If you are patient in one moment of anger, you will escape one hundred days of sorrow. Chinese Proverb

When do you usually get angry? Is it when things don’t go as expected? What if you had no previous expectations? Could this be a possibility? Does getting angry change the situation in any way?

If you create as a rule for your life “I get angry any time when someone does not do what I ask/demand/expect/request of them”, guess what? You will most probably get angry quite often since other people also have their own rules. As human beings, we might do more of the things we actually want to do than of the things that could make others happy.

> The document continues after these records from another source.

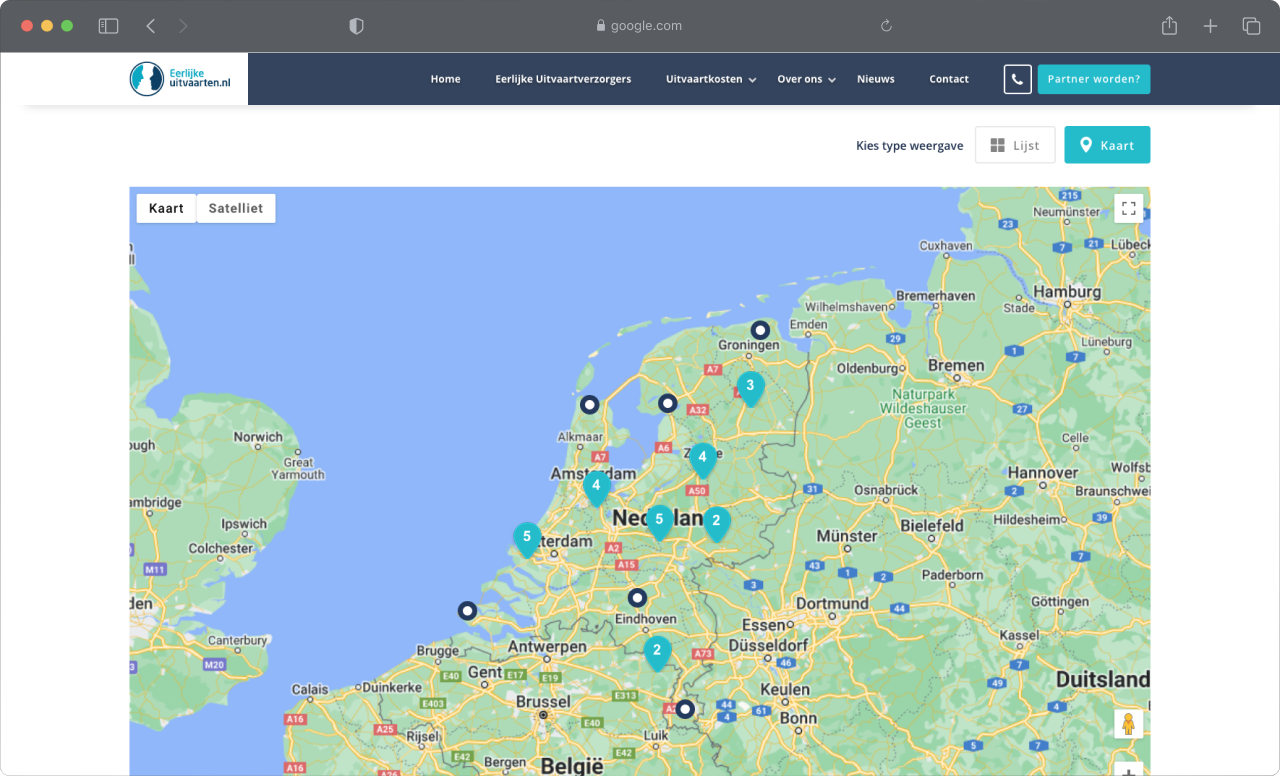1280x776 pixels.
Task: Switch map to Satelliet imagery
Action: tap(235, 208)
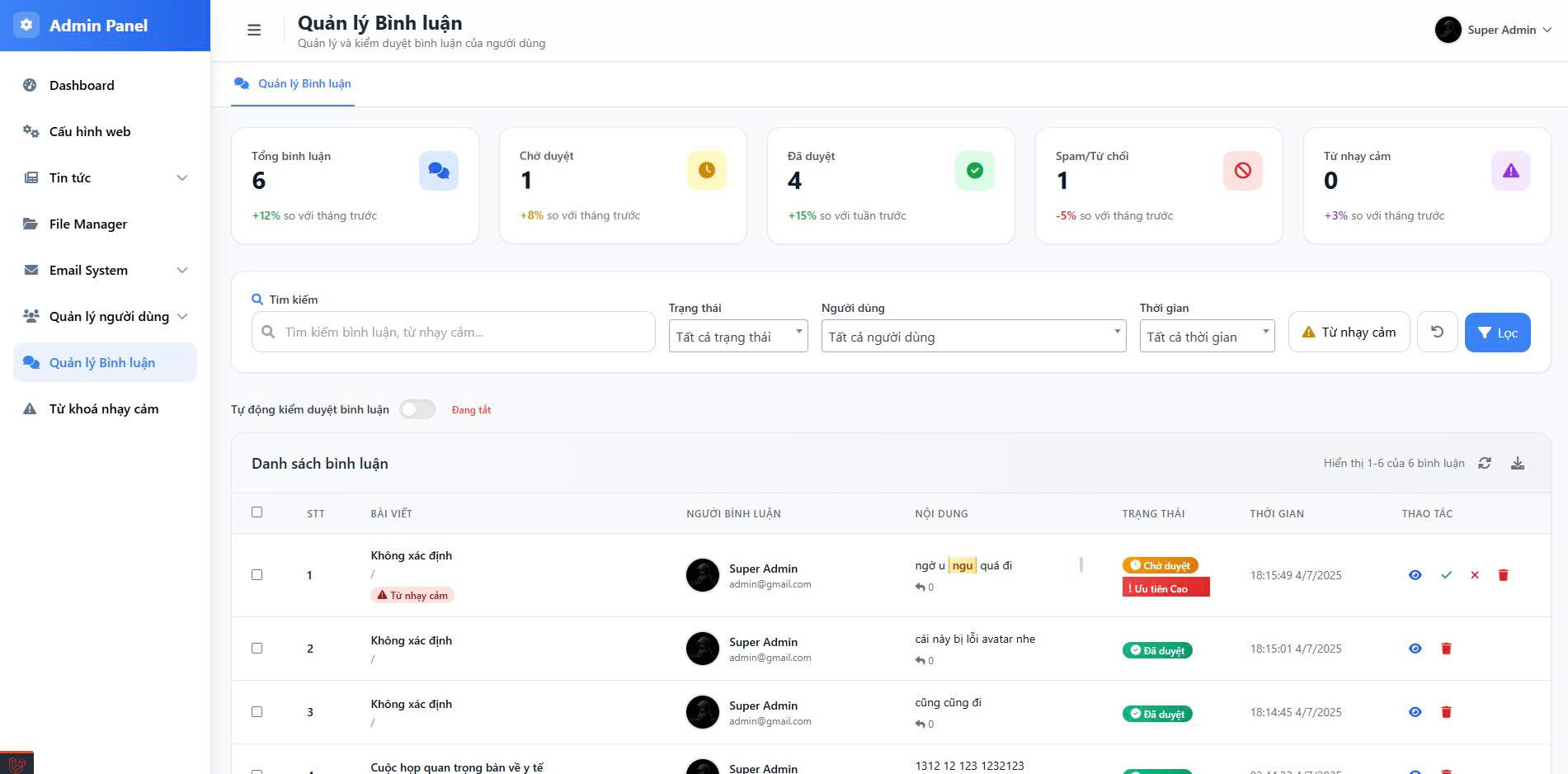Tick the checkbox for comment row 1
The height and width of the screenshot is (774, 1568).
point(257,575)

The point I am trying to underline is this: if getting angry depends on it always being sunny, on other people’s behaviour, on your neighbour not stealing your newspaper anymore, chances are that all the things that are getting your annoyed will not change so that you can be happy.

Ask yourself, is there something that I (emphasis on “I”) could do so as to not get angry?

Here are some tips on anger management:

1. It’s not about what happened, it’s about how you go about it

The problem is not the problem. The way you act in a stressful situation is the actual issue here. Things happen. You want it or not, they still happen. So, the next time a car is cutting your way or your colleague has the last cup and does not fill the coffee machine remember this: you can either be resentful, boil with anger and call them names or you can create a different behaviour. You could also just laugh or say “What the heck!”

2. Decide not to get angry

Create this rule for yourself “I will not get angry.” Please do not understand this as suppressing your anger and becoming little by little more and more filled with negative emotions until you burst. Once you make this decision, when you feel that resentment is presenting itself in its Sunday clothes and asking you to dance, acknowledge its presence and politely decline.

3. What got you angry in the first place?

Now, I know, when you specifically told someone over and over again, to stop placing the butter knife inside the fridge and the situation is still occurring, you start taking it personally. It must be that this person is consciously committed to making you lose it, isn’t it? Or maybe not… This is the perfect moment to just breathe and tell yourself “This might actually have nothing to do with me!” Go back to what got you angry in the first place. Is it really that important? Is it possible that this person is also human and has her thoughts and emotions and maybe she’s just acting out of a habit?

4. Act mindfully

If you want to talk about what is getting you all hot under the collar, try to cool off a tad before you do so. Look at your thoughts. Observe them. Translate them into words that are not attacking or placing judgement. Talk about facts, not their interpretation. Speak about your feelings without making the other responsible for them.

5. Meditate on a regular basis

Anger is a human emotion. Suppressing it will not be helpful in the long run. It will just transform into something big, hideous and with a lot of dreadful and scary heads. What is actually helpful is to acknowledge your anger and let go of it.

Also, try to not meditate when you are angry. Better go for a run or have a warm shower and then meditate. At the beginning of the meditation session, sit in a calm and peaceful place. Breathe deeply. Imagine that you breathe in calmness from your environment. With every breath out, feel that you are letting go of your anger, anxieties, negative emotions. Do this until you feel you are fully and completely relaxed and let go of everything that might have been bothering you. So as to calm your mind, you can also repeat a mantra “I am free from my emotions. I am at peace.”

6. Release the suppressed anger

Anger accumulates in the body and in the mind. And it can get the best of you. Slowly releasing anger on a regular basis could prove to be very helpful. Go out running! Do all sorts of sports or practise yoga! Invest your energy generated by your anger into physical activities and let it out of your body and mind.

Practising mindfulness and meditation with regularity will benefit you in two ways. Firstly, it will help you not act on your anger. You might even get used to not feeling anger anymore or you might feel it, but just not become it. If you do feel angry, by all means, do not try to push it away. Make use of it constructively, channel it to create, to grow, to make good things happen. Look into your anger, observe it, explore it, without acting from this anger place. You can accept it as a part of you and slowly let it dissipate into the outer world.